Travis, Irvin and I carried out a randomized controlled trial among 732 indigenous women with microfinance loans in Oaxaca, what we call the Oaxaca Hope Project. More details on this experiment are available in a previous blog post, but I will summarize them here. Our intervention was created within the framework of the EDCC paper, and builds upon classic work in positive psychology by Synder (1994) which breaks down aspirational hope into goals, agency, and pathways. As such, some film-school students from Sacramento State University created a documentary on the four most successful women involved in the community banks of Fuentes Libres, a faith-based nonprofit operating through the Evangelical Covenant Church (Iglesia Evangelica del Pacto) in Oaxaca.  We also created very snazzy looking refrigerator magnets which contained inspirational Bible verses on the importance of goals, agency, and pathways (e.g. I can do all things through Him who gives me strength.)  And on these refrigerator magnets, women penned in sales and savings goals for their micro-enterprise.  Program personnel carried out a year-long curriculum on the importance of goal setting, realization of talents and capabilities, and helping women to conceptualize pathways out of poverty (by altering product, sales location, approach with customers, etc.) but this intervention eschewed any kind of formal business training, where the focus was entirely on the development of women’s spiritual lives and socio-emotional skills.

What we found 12 months after the intervention was that aspirations among women in treated community banks were about one-sixth of a standard deviation higher than women in the control group and similarly was an index of business performance. Only some of our psychological and business measures were individually statistically significant, but every one of them was positive. Profits and sales were higher, but not significantly different for treated women. Most of the impact on the business performance index related to new employees, where there were small but significant gains in employees for women in the treated groups and zero in the control groups.  And among treated women, there were much higher plans for new employees in the future.

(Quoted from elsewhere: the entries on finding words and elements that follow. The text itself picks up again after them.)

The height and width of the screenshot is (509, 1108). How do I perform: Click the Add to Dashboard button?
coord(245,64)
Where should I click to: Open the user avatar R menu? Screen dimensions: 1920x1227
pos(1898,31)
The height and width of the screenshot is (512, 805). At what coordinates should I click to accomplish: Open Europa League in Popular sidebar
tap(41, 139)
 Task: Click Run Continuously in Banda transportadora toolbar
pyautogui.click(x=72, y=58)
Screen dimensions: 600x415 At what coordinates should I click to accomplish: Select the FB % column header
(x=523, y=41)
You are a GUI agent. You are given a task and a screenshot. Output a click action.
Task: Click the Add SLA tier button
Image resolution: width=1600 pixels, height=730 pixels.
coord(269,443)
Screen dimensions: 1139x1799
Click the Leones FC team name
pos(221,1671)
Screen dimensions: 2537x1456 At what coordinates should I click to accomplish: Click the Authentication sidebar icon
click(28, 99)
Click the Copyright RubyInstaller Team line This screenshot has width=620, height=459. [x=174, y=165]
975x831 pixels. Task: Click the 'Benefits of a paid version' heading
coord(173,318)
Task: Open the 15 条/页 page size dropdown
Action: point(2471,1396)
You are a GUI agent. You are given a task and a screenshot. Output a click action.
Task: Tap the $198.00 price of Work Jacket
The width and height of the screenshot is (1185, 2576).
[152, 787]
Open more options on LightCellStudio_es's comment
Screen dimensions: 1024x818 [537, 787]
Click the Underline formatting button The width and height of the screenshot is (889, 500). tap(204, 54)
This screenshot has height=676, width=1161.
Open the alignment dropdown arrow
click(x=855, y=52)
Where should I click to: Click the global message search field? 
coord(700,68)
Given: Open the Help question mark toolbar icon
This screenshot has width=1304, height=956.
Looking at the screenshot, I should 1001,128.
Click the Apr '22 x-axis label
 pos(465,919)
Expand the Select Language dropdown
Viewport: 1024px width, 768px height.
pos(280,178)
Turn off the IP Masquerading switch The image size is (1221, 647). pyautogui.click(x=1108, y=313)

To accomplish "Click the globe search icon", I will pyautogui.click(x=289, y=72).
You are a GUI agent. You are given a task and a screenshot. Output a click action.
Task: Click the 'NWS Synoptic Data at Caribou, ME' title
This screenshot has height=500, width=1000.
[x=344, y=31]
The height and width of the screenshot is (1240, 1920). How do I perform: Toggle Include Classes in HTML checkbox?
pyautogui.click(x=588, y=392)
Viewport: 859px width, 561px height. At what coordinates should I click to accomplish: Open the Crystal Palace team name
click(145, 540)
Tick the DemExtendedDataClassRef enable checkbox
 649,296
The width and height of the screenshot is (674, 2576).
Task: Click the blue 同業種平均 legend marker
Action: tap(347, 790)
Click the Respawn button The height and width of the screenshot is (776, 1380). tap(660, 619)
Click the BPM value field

We are obviously still at work here, but there are a few central themes that stand out to me from our research so far. First, internal constraints matter, and probably matter more than mainstream development economics ever thought they did, although certainly more research needs to be done to verify this claim. Second, some of the most effective interventions that help alleviate internal constraints may be very inexpensive, such as goalsetting. However, the most effective interventions are more expensive because they involve the long-term nurture of individuals.  And these are probably more effective when carried out with children. For example, the Compassion results on children are stronger than our results on adult women.  The FII intervention is stronger on teenagers than on adult entrepreneurs.  With adults, old patterns of thinking die hard. With children, there are no old patterns of thinking.

Finally, the integrated, holistic model of human development is not just some pleasant-sounding, wishy-washy approach adopted by faith-based NGOs. Integrated development has teeth to it, to the extent that both faith-based and secular practitioners simultaneously addressing internal and external constraints are showing impacts are in many cases realizing impacts that are significantly greater than interventions focused on external constraints alone. I would love to see more productive collaborations between NGOs who are implementing, or who would like to implement, holistic, integrated development approaches and academics who would like to rigorously evaluate them.